Unit 13 - Fiscal Policy And Supply-side Policies Flashcards
(31 cards)
Fiscal policy
The use by the government of government spending and taxation to try to achieve the governments policy objectives
Balanced budget
Achieved when government spending equals government revenue (G=T)
Budget deficit
Occurs when government spending exceeds government revenue (G>T). This represents a net injection of demand into the circular flow of income and hence a budget deficit is expansionary.
Budget surplus
Occurs when government spending is less than government revenue (G<T). This represents a net withdrawal from the circular flow of income and hence a budget surplus is contractionary
Demand-side fiscal policy
Used to increase or decrease the level of aggregate demand ( and to shift the AD curve right or left) through changes in government spending, taxation and the budget balance.
Deficit financing
Deliberately running a budget deficit and then borrowing to finance the deficit
Expansionary fiscal policy
Uses fiscal policy to increase aggregate demand and to shift the AD curve to the right
Contractionary fiscal policy
Uses fiscal policy to decrease aggregate demand and to shift the AD curve to the left
Discretionary fiscal policy
Involves making discrete changes to G,T and the budget deficit to manage the level of aggregate demand
Crowding out
A situation in which an increase in government or public sector spending displaces private sector spending, with little or no increase in aggregate demand
Supply side fiscal policy
Used to increase the economy’s ability to produce and supply goods, through creating incentives to work, save, invest and be entrepreneurial. Interventionist supply side fiscal policies, such as the financing of retraining schemes for unemployed workers are also designed to improve supply side performance
Supply side policies
Government economic policies which aim to make markets more competitive and efficient, increase production potential, and shift the LRAS curve to the right. Supply side fiscal policy is arguably the most important type of supply side policy, but there are also non fiscal supply side policies
Total managed expenditure
The total amount that the government spends.

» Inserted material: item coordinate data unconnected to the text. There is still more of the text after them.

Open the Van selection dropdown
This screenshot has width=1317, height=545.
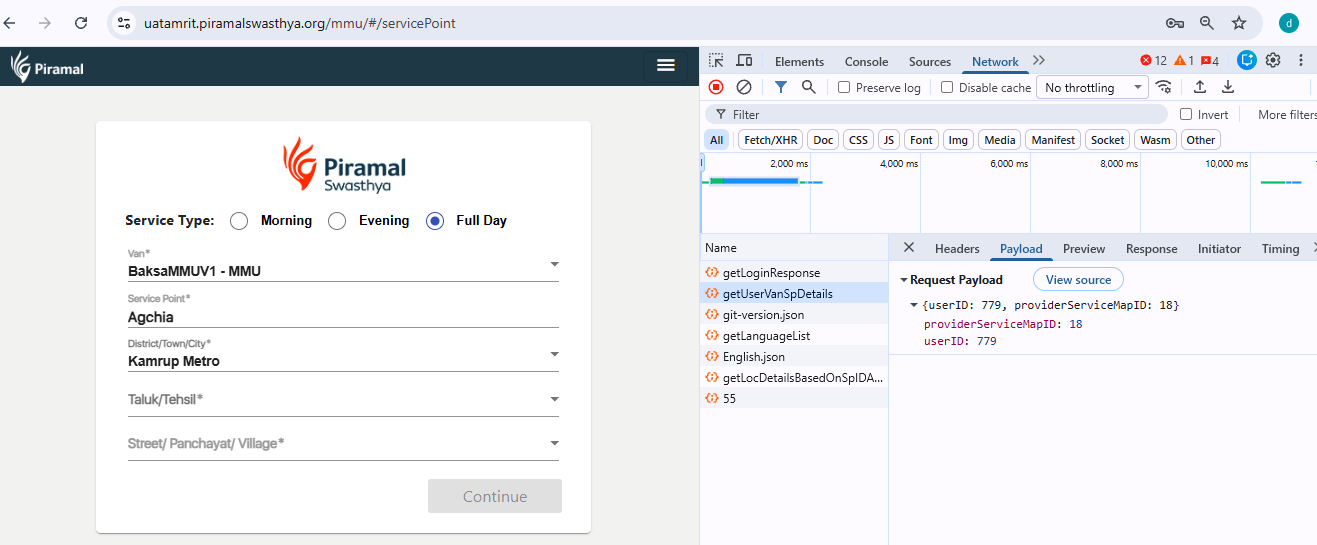(554, 265)
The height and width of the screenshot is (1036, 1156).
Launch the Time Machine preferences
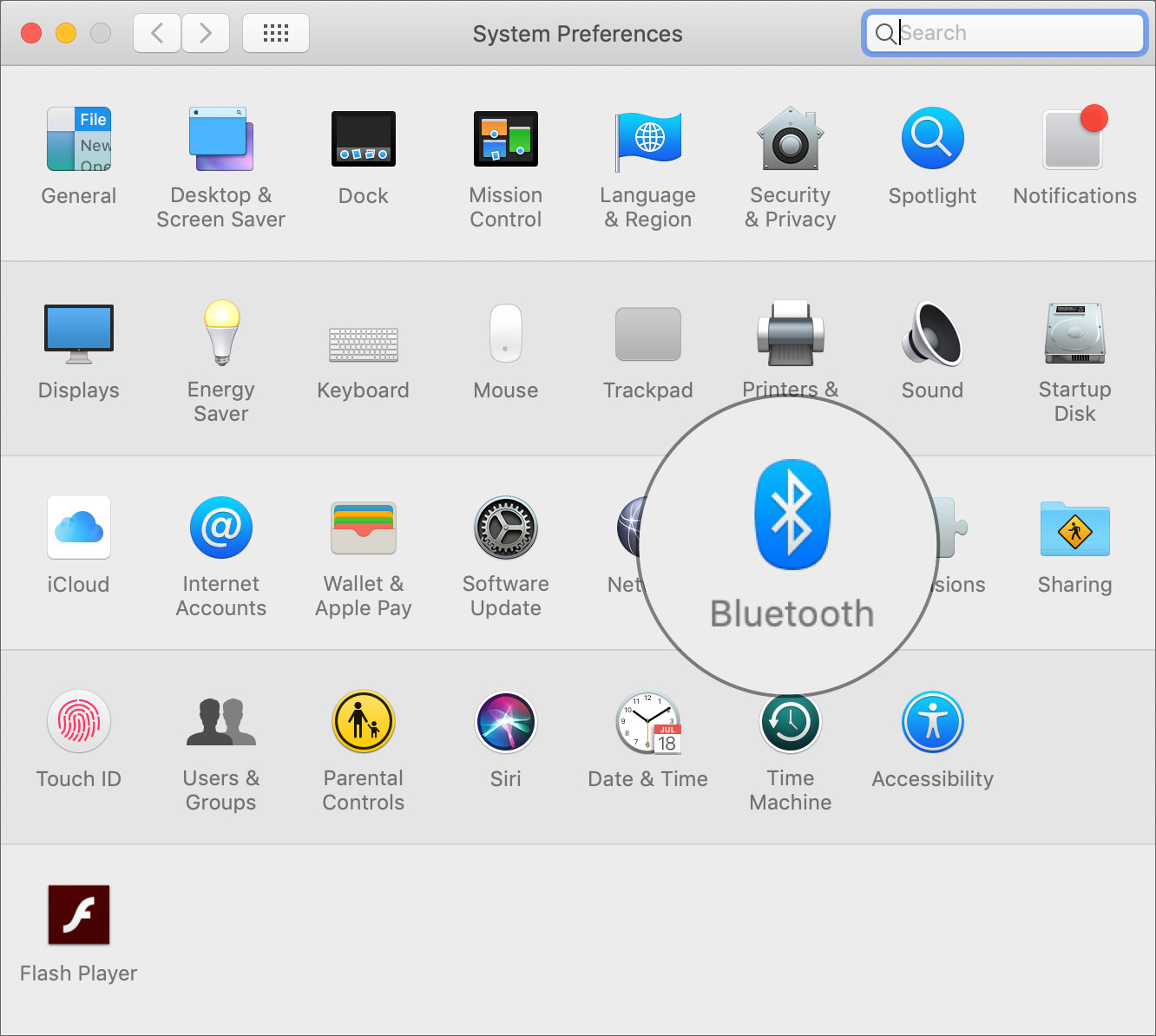(790, 723)

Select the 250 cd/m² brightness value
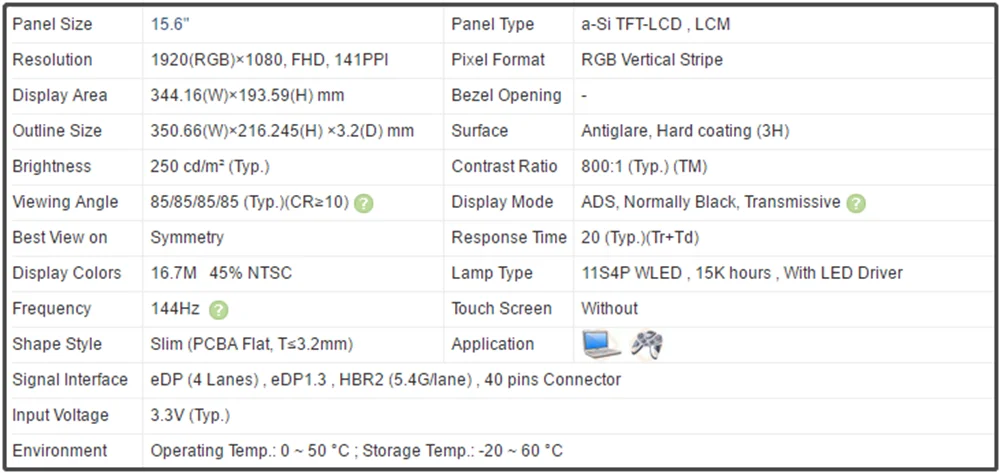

It splits into the amount that government departments such as defence have been allocated to spend and spending that is not controlled by a government department, including warfare, pensions and national debt interest payments
Office for budget responsibility
Advisory public body that provides independent economic forecasts and analysis of the public finances as background to the preparation of the uk budget
Direct tax
A tax that cannot be shifted by the person legally liable to pay the tax onto someone else. Direct taxes are levied on income and wealth.
Indirect tax
A tax that cannot be shifted by the person legally liable to pay the tax onto someone else, e.g. through raising the price of a good being sold by the taxpayer. Indirect taxes are levied on spending
Regressive taxation
When the proportion of income paid in tax falls as income increases
Proportional taxation
when the proportion of income paid in tax stays the same as income increases
Principle taxation (canon taxation)
A criterion used for judging whether a tax is good or bad
National debt
The stock of all past government borrowing that has not been paid back
Cyclical budget deficit
The part of the budget deficit which rises in the downswing of the economic cycle and falls in the upswing of the e cycle
Structural budget deficit
The part of the budget deficit which is not affected by the economic cycle but results from structural change in the economy affecting the governments finances, and also from long term government policy decisions
Automatic stabilisers
Fiscal policy instruments, such as progressive taxes and income related welfare benefits, that automatically stimulate the aggregate demand in an economic downswing and depress aggregate demand in an upswing, thereby ‘smoothing’ the economic cycle
Supply side policies
Government economic policies which aim to make markets more competitive and efficient, increase production potential, and shift the LRAS curve to the right. Supply side fiscal policy is arguably the most important type of supply-side policy, but there are also non fiscal supply side policies.